WHAT YOU WILL DO:
The lines to extract run from the first line of the entries through the line that contains "Click हिस्से अनुसार"; reproduce exactly those lines and no others.
---------- RECORDS SUPPLIED
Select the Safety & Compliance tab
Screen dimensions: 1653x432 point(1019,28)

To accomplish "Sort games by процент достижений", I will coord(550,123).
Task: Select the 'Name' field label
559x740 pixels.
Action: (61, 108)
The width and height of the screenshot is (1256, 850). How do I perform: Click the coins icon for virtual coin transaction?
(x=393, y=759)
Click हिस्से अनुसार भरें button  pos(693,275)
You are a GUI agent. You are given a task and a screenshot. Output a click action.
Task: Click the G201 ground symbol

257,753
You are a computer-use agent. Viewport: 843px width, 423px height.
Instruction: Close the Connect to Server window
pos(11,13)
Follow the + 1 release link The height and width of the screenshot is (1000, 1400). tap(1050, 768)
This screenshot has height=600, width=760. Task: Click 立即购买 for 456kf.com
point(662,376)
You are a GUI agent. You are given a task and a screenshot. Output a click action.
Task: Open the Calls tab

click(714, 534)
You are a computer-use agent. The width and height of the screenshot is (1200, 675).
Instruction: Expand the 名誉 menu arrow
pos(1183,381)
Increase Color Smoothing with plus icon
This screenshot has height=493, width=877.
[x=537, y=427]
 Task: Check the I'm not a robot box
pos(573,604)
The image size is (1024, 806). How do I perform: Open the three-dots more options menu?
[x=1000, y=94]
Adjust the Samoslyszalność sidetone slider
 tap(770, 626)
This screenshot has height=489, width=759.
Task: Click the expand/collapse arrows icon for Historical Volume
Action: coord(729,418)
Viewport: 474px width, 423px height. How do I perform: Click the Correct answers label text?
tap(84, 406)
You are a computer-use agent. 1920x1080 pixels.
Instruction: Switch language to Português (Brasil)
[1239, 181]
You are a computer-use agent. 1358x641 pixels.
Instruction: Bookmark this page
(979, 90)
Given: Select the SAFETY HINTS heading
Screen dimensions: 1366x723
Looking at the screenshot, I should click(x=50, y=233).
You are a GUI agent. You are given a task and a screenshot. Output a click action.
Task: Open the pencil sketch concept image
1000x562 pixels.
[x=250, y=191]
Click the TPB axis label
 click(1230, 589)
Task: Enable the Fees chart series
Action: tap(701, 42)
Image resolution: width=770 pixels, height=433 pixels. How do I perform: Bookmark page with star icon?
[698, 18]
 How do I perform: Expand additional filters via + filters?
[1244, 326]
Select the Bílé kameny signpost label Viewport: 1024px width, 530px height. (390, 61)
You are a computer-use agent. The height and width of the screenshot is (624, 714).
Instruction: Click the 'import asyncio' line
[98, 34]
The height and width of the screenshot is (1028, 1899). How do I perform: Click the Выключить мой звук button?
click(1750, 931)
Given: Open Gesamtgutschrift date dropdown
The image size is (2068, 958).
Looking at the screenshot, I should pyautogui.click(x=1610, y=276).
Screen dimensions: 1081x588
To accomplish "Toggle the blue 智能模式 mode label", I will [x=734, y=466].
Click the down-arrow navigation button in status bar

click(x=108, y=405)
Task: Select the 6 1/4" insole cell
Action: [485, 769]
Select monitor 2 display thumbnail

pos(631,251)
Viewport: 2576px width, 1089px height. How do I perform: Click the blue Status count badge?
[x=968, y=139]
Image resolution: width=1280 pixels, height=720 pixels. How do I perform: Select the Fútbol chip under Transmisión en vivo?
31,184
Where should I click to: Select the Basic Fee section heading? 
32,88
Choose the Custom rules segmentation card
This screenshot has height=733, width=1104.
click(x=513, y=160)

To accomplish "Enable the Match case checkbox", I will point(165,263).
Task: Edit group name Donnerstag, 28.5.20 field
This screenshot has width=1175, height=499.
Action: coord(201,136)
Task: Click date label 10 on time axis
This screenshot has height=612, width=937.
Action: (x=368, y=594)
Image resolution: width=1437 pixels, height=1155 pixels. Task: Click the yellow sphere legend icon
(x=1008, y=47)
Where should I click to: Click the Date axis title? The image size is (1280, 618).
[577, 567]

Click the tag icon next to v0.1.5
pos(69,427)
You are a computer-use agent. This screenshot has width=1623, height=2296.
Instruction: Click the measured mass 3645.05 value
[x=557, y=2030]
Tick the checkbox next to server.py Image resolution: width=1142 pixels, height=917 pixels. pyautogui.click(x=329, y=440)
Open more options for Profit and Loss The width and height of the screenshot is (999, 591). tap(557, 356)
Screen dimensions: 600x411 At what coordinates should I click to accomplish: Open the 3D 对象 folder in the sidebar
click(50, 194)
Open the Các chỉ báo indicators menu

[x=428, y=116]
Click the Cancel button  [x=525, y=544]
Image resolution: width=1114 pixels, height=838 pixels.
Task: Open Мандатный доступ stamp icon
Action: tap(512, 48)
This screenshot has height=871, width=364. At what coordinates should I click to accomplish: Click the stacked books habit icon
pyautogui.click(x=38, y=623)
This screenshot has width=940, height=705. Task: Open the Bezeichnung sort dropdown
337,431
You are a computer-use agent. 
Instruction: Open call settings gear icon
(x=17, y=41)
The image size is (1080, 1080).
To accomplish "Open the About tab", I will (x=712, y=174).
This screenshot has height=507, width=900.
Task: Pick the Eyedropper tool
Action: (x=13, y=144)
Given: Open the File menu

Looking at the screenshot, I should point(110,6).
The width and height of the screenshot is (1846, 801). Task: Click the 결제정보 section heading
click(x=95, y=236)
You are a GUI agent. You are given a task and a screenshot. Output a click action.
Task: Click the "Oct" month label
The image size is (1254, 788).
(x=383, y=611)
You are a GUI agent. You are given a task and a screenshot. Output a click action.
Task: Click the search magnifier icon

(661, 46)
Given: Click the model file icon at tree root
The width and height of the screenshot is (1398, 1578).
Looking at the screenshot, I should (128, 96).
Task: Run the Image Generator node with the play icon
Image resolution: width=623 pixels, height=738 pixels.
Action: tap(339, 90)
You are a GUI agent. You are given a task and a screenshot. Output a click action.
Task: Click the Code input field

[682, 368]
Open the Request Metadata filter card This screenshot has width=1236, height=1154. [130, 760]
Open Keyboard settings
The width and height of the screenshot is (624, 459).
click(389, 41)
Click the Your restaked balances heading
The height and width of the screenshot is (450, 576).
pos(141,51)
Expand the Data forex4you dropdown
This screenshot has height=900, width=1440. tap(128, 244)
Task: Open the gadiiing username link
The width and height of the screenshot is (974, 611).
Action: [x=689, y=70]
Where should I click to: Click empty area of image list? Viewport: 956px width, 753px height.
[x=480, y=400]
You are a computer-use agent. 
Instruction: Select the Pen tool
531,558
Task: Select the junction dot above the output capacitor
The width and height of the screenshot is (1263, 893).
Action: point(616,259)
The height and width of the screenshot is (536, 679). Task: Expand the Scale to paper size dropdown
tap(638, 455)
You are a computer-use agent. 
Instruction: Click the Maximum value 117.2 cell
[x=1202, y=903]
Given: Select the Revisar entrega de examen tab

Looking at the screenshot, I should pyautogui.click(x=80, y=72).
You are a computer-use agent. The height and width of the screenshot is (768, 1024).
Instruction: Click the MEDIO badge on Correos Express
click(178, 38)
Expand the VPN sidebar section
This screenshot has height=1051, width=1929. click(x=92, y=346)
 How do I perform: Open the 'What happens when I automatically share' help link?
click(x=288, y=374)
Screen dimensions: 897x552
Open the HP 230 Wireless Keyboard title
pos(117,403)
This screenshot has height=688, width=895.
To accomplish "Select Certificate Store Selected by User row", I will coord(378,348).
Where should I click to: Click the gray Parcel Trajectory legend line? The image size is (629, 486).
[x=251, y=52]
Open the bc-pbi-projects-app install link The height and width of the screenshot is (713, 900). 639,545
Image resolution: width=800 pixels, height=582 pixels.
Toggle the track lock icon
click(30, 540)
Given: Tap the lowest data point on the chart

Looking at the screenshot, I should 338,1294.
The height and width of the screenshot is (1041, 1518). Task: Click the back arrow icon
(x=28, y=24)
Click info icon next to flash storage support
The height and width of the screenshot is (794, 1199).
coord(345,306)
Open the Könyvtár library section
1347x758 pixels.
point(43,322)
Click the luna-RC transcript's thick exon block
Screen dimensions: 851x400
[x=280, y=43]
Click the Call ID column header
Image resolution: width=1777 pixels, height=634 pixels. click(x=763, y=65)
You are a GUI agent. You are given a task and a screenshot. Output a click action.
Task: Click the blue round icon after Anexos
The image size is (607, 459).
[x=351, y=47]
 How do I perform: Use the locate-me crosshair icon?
--------------------
ANSWER TO THIS PROBLEM:
Select the Safety & Compliance tab
Screen dimensions: 1653x432 point(1019,28)

To accomplish "Sort games by процент достижений", I will coord(550,123).
Task: Select the 'Name' field label
559x740 pixels.
Action: (61, 108)
The width and height of the screenshot is (1256, 850). How do I perform: Click the coins icon for virtual coin transaction?
(x=393, y=759)
Click हिस्से अनुसार भरें button  pos(693,275)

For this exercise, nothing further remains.